Khlong Sathon (คลองสาทร, /th/) is a khlong (คลอง, canal) in downtown Bangkok, the origin of the road and the district names. Nowadays, it is just a small waterway amidst the tall buildings in Sathon quarter, the country's business and financial centre.

=== History ===
During the King Chulalongkorn (Rama V)'s reign, Luang Sathon Racha Yut (หลวงสาทรราชายุตก์), also known as Chao Sua Yom (เจ้าสัวยม), a wealthy businessman, was commissioned in 1892 to dig the canal linking Khlong Thanon Trong (now Rama IV Road) with the Chao Phraya River at a side of Wat Yannawa. The canal was 3.2 km (about 1 mi) long. Luang Sathon Racha Yut dug the canal passing the untidy area between Si Lom and Ban Wai Roads, he took the soil from the canal to fill for the road construction. Subsequently, he received the rights for the adjacent land along both sides of the canal. He then developed and divided the land into plots, 240 m^{2} each, sold to noblemen, foreigners, and the wealthy. This was regarded as the first land development project in Thailand.
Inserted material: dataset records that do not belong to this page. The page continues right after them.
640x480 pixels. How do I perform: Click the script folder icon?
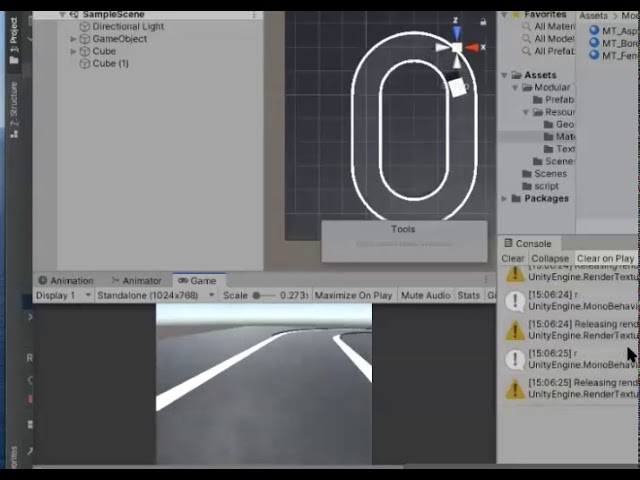click(526, 186)
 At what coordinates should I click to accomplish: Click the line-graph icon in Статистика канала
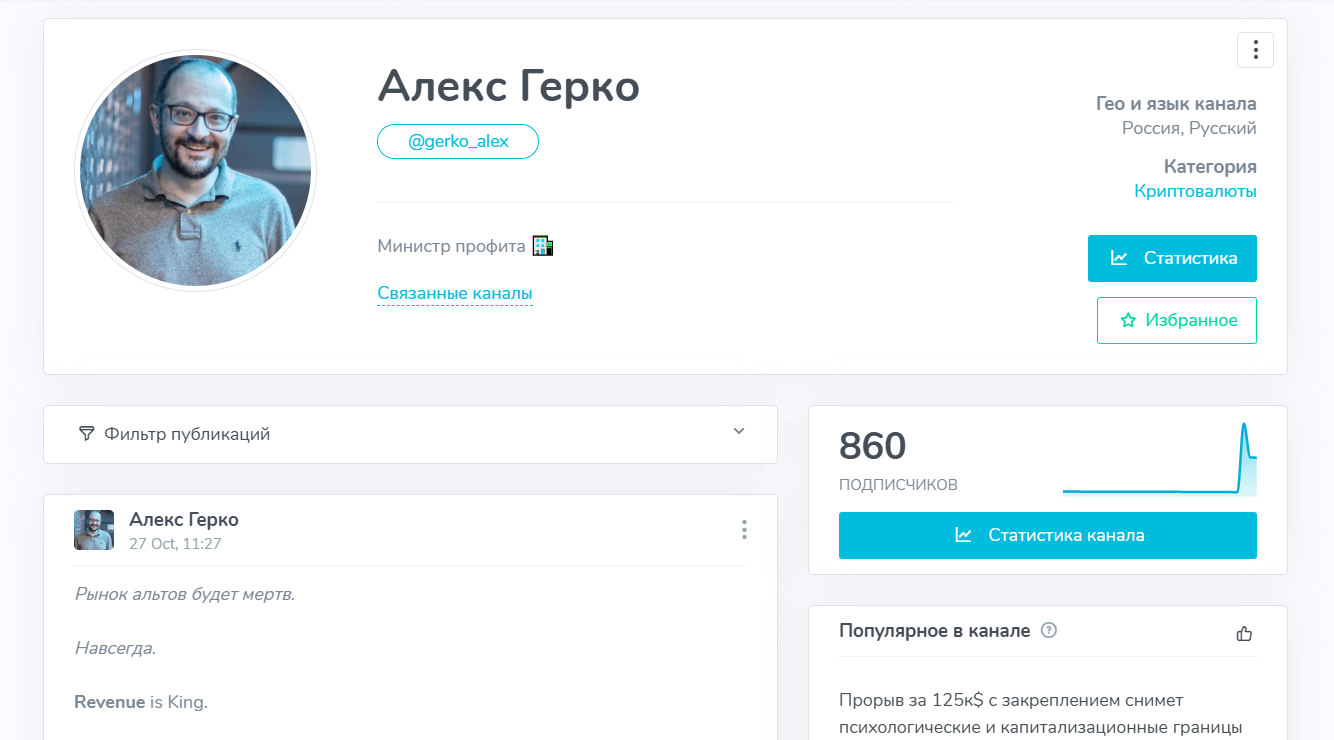(x=963, y=535)
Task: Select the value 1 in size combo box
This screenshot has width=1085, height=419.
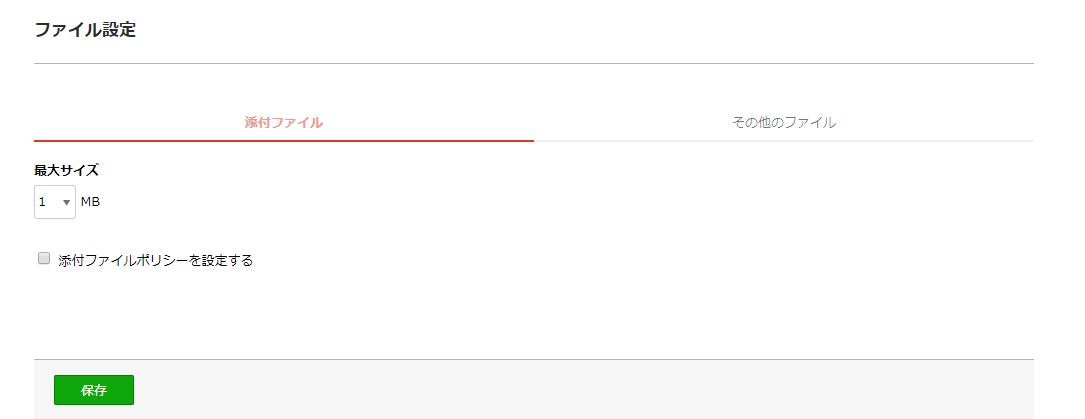Action: tap(55, 202)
The name Khlong Sathon was derived from Luang Sathon Racha Yut, the honour title which Chao Sua Yom received from King Chulalongkorn for his good deed developing the city. In the past, the land along both sides of the canal was lined with beautiful mansions, surrounded by large trees such as sea almond, rain trees, and mango trees. The mangoes were edible when ripe. At that time, Khlong Sathon extended to both sides of Witthayu Road and even connected to Khlong Saen Saep.

There used to be six boundary stones of Nai Lert between Khlong Saen Saep and Phloen Chit Road, which were used as mooring points for boats near the British Embassy. (Note: Nowadays, there is only one left at the northwest corner of Phloen Chit Intersection, where the Central Embassy is located.) Khlong Sathon was wider than it is today, and its water was clean and clear. Children enjoyed swimming in the canal, and a double-rope line was set up over the water for them to climb and play on. It was also a popular site for Loy Krathong celebrations.

After Taksin Bridge construction in 1982, the big trees were removed and Sathon Road were widened, shrinking the canal in the process.

=== Geography ===
Khlong Sathon starts from the eastern Chao Phraya River under Taksin Bridge near the Chaloem Phan 53 Bridge, on the border between Sathon and Bang Rak districts and continues along the length of Sathon Road. It bisects Sathon Road; North Sathon (ฺBang Rak district) and South Sathon (Sathon district), before terminating along with Sathon Road at Witthayu Intersection, a four-way intersection where Sathon combines Rama IV and Witthayu Roads, as well as the beginning of Witthayu Road on the tripoint between districts of Bang Rak, Sathon and Pathum Wan at the southeast corner of Lumphini Park.